Federal prosecutors advanced Giuliani-linked probe as impeachment concluded: report

Federal prosecutors in New York were pursuing an investigation related to Rudy Giuliani, President Trump’s personal attorney, as the Senate’s impeachment trial was concluding, The Washington Post reported Friday.

The investigation, run out of the U.S. attorney’s office in the Southern District of New York, is focused on the activities of Giuliani and his two former associates, Lev Parnas and Igor Fruman.

The three are known to have been engaged in a shadow campaign to oust former U.S. Ambassador to Ukraine Marie Yovanovitch, whose anti-corruption stance they viewed as an obstacle to Trump’s efforts to pressure Kyiv to investigate his political rivals. 

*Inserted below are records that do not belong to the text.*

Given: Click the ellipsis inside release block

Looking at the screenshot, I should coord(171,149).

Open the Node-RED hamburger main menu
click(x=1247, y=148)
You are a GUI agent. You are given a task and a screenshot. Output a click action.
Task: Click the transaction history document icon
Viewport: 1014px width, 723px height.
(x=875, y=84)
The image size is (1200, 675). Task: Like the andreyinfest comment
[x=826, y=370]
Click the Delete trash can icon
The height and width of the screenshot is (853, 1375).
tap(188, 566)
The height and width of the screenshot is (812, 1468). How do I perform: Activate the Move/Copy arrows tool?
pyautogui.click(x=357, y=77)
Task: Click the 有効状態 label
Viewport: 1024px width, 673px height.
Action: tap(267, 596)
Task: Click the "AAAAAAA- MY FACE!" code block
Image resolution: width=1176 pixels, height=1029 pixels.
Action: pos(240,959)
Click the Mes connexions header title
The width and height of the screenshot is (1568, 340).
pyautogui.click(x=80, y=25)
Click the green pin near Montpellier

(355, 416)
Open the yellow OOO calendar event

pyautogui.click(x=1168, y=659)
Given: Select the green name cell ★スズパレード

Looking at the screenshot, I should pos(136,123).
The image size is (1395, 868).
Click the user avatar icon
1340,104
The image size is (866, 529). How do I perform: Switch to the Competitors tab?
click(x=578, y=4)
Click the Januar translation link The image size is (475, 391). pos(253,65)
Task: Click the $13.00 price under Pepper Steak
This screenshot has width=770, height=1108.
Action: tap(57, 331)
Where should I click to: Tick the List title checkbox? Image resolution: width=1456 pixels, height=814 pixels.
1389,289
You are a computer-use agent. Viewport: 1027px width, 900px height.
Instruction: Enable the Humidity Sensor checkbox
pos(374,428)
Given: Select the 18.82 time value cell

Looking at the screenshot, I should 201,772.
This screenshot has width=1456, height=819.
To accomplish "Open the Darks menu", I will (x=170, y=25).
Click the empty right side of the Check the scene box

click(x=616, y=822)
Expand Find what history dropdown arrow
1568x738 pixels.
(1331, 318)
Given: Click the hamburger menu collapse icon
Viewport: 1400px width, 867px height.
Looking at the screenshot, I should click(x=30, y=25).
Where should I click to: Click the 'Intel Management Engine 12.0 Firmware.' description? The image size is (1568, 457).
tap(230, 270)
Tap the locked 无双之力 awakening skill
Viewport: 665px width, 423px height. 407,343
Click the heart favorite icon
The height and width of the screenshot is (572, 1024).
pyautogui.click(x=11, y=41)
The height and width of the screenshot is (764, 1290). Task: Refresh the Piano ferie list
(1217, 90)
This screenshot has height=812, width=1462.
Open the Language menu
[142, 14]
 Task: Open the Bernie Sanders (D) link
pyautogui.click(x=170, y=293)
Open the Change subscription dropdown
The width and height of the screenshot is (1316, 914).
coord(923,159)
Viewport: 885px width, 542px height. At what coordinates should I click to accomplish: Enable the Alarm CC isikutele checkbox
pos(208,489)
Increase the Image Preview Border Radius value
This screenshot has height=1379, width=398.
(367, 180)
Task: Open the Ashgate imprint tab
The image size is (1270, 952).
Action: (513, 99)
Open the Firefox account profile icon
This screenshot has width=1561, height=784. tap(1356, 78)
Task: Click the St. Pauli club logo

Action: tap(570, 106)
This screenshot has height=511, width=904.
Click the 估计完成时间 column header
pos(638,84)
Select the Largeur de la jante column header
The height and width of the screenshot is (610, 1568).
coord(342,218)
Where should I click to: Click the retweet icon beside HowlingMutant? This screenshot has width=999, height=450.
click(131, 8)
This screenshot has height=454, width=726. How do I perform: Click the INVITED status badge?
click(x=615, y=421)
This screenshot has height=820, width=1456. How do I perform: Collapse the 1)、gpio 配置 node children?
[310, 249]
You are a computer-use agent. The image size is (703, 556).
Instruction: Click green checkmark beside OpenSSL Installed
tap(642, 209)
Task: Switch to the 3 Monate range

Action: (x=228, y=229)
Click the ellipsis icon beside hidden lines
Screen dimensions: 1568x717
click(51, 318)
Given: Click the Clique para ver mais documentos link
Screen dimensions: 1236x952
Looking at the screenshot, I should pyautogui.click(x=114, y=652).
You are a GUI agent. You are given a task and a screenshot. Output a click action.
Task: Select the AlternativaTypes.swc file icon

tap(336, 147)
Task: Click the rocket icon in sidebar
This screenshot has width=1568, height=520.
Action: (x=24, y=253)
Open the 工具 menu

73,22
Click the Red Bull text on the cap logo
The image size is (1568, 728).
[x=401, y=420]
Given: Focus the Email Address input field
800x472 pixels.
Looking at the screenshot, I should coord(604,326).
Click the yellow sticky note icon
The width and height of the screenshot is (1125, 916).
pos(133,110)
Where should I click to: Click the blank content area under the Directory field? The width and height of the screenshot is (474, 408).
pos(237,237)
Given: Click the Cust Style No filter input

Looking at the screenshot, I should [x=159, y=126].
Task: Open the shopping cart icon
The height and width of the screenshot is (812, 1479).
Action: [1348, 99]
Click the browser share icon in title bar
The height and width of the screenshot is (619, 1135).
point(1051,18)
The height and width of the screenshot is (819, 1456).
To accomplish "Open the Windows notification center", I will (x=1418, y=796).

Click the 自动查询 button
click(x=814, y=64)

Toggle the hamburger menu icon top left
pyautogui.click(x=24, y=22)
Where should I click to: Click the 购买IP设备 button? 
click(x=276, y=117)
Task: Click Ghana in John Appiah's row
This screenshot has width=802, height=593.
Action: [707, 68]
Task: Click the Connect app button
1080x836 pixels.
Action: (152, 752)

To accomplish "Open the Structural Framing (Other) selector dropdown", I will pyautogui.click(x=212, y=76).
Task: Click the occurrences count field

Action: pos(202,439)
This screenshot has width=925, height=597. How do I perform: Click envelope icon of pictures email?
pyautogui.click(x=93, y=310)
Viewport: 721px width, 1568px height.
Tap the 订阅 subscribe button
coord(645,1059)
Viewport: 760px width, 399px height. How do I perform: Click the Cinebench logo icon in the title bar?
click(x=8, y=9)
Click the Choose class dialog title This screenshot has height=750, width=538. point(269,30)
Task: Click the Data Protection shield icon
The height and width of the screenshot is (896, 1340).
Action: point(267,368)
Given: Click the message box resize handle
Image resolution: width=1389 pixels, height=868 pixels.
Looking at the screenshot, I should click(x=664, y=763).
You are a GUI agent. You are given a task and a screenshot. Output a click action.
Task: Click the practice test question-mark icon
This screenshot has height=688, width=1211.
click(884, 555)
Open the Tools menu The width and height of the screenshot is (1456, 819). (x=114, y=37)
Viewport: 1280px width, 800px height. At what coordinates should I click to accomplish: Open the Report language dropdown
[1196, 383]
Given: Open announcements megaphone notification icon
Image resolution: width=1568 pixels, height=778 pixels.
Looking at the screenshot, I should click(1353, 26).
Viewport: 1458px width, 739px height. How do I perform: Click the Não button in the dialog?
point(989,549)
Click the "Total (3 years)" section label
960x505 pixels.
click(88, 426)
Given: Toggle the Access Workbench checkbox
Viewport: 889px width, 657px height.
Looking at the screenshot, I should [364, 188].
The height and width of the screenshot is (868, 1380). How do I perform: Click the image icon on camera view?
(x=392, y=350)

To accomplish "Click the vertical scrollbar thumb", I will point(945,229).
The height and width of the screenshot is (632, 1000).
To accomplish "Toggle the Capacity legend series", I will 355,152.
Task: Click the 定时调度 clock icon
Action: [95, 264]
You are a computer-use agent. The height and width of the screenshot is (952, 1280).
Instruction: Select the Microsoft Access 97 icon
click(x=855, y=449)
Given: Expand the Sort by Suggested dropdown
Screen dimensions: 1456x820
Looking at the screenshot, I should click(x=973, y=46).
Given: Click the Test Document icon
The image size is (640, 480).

People familiar with the investigation told the Post that prosecutors recently sought information related to Yovanovitch and inquired about two companies with ties to Parnas. 

The Justice Department did not immediately respond to a request for comment from The Hill.

The recent moves to advance the probe, which included an interview with a witness last week, suggest the Giuliani-linked investigation that is also focused on two of the lawyer’s former associates is advancing even as the Justice Department opens a channel for Giuliani to submit information regarding his personal inquiry into former Vice President Joe Biden in Ukraine.

Giuliani has railed against the New York prosecutors’ probe, saying it is pursuing the “most unfair, vindictive investigation they have ever conducted.”

“I believe that the leaks and the investigation is intended to intimidate me as the president’s lawyer,” Giuliani told the Post in December. “I am fully confident that I did not commit any crimes of any kind.” 

The news that the investigation is proceeding comes as the Justice Department is under intense scrutiny over allegations of political influence from Trump.

Those worries intensified after the agency recommended a sentence shorter than the one it had first proposed for Roger Stone, a longtime GOP operative and Trump associate. The reversal came after the president slammed the first recommendation as overly harsh on Twitter.

Attorney General William Barr said Thursday that Trump never asked him to act in a criminal case, including Stone’s, but that tweets about the Department of Justice and its employees “make it impossible to do my job and to assure the courts and the prosecutors in the department that we are doing our work with integrity.”